■ THE INPUT:
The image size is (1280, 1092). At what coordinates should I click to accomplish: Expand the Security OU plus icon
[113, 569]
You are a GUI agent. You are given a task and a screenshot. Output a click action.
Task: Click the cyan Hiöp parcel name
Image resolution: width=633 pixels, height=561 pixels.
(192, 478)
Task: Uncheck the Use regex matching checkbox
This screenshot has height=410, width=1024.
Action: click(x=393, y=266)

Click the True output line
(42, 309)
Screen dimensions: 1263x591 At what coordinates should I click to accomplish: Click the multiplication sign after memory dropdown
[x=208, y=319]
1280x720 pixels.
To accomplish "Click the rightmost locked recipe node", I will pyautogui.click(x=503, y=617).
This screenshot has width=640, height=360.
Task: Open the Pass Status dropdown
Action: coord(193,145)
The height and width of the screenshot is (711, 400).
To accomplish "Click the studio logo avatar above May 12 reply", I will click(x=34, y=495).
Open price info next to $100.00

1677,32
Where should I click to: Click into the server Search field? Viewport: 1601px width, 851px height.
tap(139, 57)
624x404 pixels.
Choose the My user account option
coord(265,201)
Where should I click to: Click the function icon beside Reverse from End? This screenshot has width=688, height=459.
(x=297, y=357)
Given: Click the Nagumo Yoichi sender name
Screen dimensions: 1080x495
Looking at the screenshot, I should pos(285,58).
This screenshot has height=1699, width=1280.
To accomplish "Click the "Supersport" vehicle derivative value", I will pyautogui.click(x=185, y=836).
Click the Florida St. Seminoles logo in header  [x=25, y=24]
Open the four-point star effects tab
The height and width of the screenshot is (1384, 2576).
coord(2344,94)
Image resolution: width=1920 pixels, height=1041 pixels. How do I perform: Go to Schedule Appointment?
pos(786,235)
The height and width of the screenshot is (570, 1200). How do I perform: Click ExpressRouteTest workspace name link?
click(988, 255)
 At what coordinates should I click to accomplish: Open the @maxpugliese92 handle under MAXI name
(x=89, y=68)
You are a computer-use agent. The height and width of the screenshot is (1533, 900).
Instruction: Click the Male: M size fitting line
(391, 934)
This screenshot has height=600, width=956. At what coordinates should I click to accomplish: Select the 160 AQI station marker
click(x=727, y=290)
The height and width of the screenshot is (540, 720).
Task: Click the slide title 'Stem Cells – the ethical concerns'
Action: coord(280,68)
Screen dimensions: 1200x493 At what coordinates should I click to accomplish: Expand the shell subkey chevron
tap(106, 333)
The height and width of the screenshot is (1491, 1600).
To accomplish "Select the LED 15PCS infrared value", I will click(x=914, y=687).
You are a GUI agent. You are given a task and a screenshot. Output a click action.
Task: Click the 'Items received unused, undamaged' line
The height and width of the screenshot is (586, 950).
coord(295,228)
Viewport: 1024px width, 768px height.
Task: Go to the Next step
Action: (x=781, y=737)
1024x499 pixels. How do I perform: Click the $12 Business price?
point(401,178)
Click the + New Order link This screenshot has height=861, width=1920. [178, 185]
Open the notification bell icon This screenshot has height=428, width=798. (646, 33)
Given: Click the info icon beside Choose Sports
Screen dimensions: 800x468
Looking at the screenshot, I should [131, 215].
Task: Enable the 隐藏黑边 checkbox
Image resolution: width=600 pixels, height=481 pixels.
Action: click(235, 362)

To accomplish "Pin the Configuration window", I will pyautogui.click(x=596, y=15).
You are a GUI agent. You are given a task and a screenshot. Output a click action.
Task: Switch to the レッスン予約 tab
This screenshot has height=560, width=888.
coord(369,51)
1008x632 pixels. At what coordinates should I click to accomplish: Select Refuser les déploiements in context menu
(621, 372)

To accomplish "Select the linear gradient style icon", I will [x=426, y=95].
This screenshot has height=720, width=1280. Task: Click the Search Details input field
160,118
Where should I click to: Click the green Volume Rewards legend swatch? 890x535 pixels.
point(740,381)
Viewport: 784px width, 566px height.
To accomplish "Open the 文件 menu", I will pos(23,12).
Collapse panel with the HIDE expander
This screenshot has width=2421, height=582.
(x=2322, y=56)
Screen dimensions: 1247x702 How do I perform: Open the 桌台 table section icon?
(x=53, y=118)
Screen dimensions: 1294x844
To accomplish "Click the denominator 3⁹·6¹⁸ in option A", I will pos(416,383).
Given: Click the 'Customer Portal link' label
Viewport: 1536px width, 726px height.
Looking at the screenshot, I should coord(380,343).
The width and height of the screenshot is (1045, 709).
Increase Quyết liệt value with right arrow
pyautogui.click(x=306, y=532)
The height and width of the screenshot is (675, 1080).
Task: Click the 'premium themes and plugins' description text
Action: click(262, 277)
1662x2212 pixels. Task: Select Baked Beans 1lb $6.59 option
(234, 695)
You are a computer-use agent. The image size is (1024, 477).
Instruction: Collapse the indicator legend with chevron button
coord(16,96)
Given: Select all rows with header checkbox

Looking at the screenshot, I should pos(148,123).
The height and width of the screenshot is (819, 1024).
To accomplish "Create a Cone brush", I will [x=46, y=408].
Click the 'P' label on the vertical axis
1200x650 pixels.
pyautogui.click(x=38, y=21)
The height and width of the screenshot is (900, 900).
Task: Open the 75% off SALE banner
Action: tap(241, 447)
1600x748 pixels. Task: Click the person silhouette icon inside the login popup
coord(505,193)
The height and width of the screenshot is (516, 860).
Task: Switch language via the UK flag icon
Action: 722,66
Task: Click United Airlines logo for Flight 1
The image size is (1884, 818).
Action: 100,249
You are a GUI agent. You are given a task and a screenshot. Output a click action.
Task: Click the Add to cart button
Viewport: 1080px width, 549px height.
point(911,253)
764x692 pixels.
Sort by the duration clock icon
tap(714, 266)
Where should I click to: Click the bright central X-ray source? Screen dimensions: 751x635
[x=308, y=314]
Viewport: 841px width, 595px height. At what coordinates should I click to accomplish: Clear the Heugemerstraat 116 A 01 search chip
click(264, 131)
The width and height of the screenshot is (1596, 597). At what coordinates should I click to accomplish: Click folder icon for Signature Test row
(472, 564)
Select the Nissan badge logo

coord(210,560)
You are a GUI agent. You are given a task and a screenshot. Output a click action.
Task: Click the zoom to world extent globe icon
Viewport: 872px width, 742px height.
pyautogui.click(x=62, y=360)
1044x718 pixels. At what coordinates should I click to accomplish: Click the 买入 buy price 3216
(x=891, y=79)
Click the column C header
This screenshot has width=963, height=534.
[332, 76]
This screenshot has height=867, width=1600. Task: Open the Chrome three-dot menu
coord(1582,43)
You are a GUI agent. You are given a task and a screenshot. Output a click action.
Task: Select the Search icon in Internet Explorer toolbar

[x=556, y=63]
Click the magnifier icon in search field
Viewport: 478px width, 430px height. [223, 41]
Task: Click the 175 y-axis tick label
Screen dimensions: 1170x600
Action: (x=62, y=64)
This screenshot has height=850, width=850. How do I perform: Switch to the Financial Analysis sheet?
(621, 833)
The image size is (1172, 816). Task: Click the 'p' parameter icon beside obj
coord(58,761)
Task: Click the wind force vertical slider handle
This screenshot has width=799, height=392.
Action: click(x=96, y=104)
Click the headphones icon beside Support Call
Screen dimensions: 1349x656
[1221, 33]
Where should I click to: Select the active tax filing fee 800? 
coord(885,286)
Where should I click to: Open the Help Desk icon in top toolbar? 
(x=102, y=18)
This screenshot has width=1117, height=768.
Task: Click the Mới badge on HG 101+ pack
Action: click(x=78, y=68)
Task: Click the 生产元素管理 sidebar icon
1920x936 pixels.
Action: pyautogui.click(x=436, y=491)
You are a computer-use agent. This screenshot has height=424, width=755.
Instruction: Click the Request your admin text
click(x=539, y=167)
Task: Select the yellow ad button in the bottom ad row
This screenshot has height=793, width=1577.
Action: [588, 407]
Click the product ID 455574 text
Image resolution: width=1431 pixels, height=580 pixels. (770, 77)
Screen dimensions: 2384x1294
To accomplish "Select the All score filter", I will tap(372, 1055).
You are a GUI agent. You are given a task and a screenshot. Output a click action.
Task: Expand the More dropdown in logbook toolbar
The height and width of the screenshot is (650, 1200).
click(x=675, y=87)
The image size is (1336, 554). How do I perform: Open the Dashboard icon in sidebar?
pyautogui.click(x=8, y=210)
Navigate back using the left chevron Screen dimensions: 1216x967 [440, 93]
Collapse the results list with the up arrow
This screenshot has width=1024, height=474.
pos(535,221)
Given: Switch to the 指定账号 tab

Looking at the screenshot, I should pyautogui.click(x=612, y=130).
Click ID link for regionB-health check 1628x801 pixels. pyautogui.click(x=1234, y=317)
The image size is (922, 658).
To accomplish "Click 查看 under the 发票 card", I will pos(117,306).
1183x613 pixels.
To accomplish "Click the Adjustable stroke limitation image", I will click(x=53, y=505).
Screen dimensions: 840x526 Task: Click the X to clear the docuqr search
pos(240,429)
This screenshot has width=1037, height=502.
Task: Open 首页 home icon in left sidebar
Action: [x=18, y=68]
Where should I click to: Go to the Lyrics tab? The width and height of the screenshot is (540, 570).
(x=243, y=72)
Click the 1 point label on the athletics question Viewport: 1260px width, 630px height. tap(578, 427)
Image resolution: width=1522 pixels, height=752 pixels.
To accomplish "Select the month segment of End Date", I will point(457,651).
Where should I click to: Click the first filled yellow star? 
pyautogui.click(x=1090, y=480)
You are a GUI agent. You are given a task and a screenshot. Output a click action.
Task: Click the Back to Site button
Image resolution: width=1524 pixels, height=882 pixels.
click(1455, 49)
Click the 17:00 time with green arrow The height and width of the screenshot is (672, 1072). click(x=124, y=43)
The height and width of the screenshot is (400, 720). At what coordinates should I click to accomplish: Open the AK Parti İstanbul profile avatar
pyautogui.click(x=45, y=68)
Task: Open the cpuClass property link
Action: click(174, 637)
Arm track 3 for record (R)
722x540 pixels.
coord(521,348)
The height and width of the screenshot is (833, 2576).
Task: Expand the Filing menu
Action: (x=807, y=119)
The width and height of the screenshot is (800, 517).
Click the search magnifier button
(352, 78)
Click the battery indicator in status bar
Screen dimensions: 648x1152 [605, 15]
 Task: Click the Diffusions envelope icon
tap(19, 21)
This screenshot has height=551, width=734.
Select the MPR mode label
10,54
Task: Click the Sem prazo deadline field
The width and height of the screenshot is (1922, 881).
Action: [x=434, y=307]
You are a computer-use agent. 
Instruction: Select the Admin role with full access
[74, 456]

■ DIRECTIONS:
In exact wording, restate the lines of the data above from the first through the one holding "Task: Uncheck the Use regex matching checkbox", and stop after that line.

■ EXPECTED ANSWER:
The image size is (1280, 1092). At what coordinates should I click to accomplish: Expand the Security OU plus icon
[113, 569]
You are a GUI agent. You are given a task and a screenshot. Output a click action.
Task: Click the cyan Hiöp parcel name
Image resolution: width=633 pixels, height=561 pixels.
(192, 478)
Task: Uncheck the Use regex matching checkbox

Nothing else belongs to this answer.